Stored data:
_ _ _

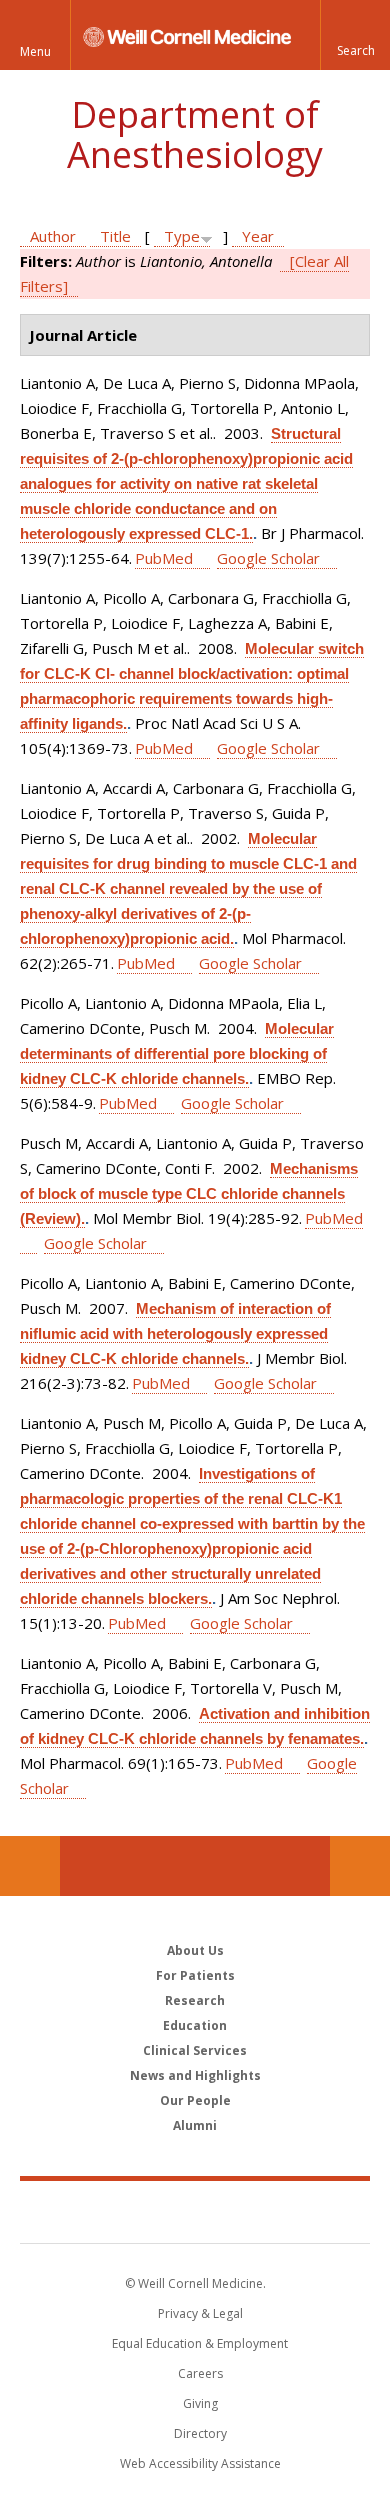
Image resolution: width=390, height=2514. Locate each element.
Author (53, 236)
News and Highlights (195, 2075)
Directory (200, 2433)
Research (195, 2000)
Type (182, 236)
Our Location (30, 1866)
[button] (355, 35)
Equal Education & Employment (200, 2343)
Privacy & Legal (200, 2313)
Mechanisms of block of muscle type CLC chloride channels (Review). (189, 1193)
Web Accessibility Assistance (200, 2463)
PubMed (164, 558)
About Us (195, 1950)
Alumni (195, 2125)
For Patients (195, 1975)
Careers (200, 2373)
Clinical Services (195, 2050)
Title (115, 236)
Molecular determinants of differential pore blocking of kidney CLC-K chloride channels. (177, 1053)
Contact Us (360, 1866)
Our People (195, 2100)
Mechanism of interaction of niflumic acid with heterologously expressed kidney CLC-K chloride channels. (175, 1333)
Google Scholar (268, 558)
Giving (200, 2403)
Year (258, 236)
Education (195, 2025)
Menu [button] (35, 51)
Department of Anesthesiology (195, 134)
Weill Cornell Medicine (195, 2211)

_ _ _

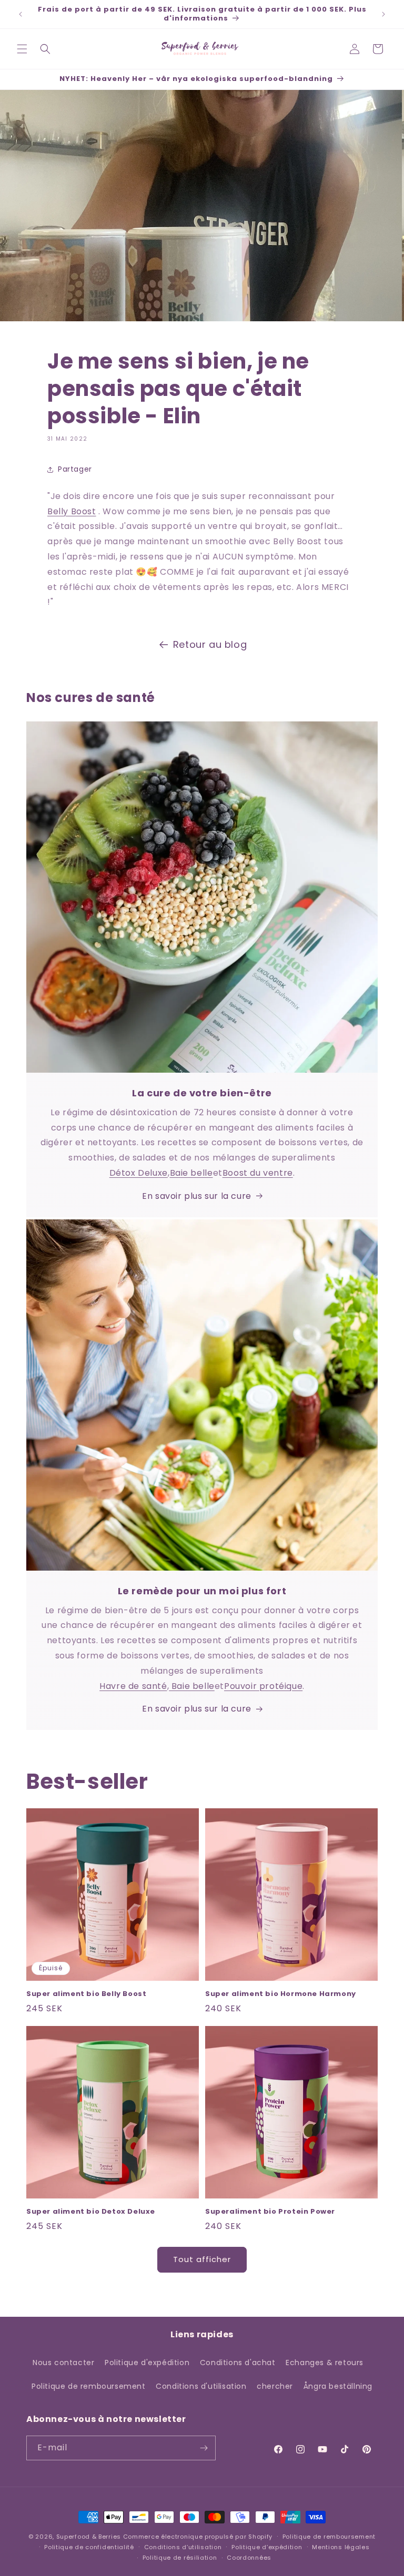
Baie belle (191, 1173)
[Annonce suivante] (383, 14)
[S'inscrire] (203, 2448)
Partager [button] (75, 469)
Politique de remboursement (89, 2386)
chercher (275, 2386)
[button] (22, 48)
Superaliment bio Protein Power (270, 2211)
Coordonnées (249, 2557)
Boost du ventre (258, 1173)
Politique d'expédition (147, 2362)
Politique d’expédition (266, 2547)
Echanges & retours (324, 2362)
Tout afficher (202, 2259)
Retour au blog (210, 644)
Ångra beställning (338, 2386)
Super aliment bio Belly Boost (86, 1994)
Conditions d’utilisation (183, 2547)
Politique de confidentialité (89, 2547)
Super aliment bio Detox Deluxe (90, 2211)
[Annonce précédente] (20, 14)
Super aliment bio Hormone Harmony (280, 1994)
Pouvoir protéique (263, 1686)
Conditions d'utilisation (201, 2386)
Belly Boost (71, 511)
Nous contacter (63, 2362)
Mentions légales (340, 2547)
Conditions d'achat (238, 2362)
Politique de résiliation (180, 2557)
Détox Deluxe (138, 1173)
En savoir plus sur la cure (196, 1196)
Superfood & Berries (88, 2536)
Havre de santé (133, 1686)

_ _ _

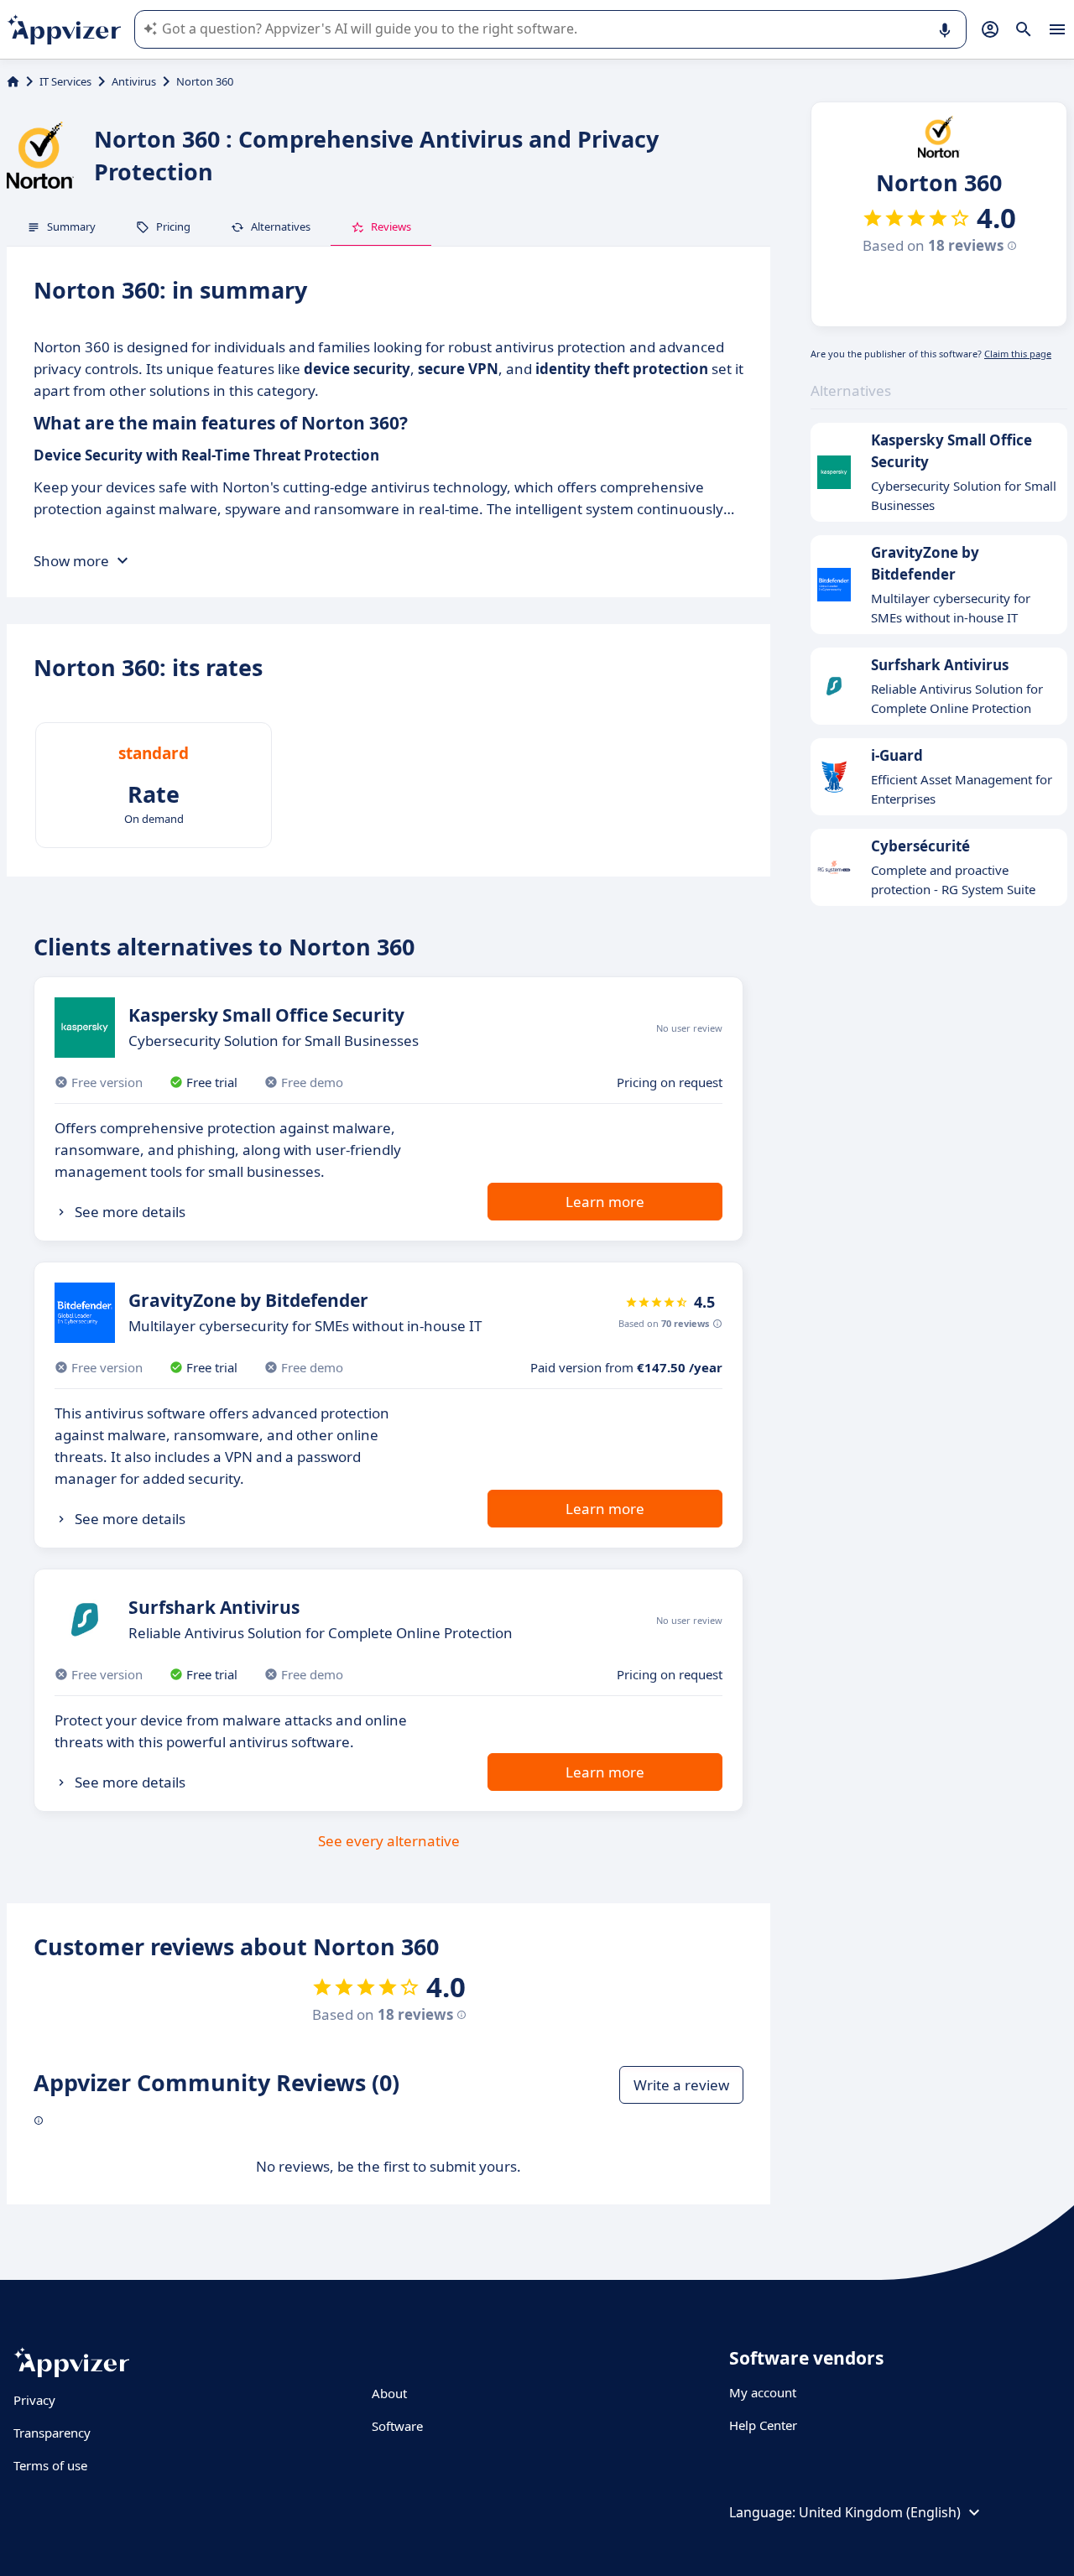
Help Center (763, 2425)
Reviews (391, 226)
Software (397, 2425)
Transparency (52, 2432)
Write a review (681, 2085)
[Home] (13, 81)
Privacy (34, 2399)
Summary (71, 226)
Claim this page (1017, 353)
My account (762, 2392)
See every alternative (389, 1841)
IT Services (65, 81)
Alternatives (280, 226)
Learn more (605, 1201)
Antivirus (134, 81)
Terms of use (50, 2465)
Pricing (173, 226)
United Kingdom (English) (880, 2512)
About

_ _ _

Directions:
Look through the entries above; copy each line where the string "Boost" appears.

Finished exercise:
Boost du ventre (258, 1173)
Super aliment bio Belly Boost (86, 1994)
Belly Boost (71, 511)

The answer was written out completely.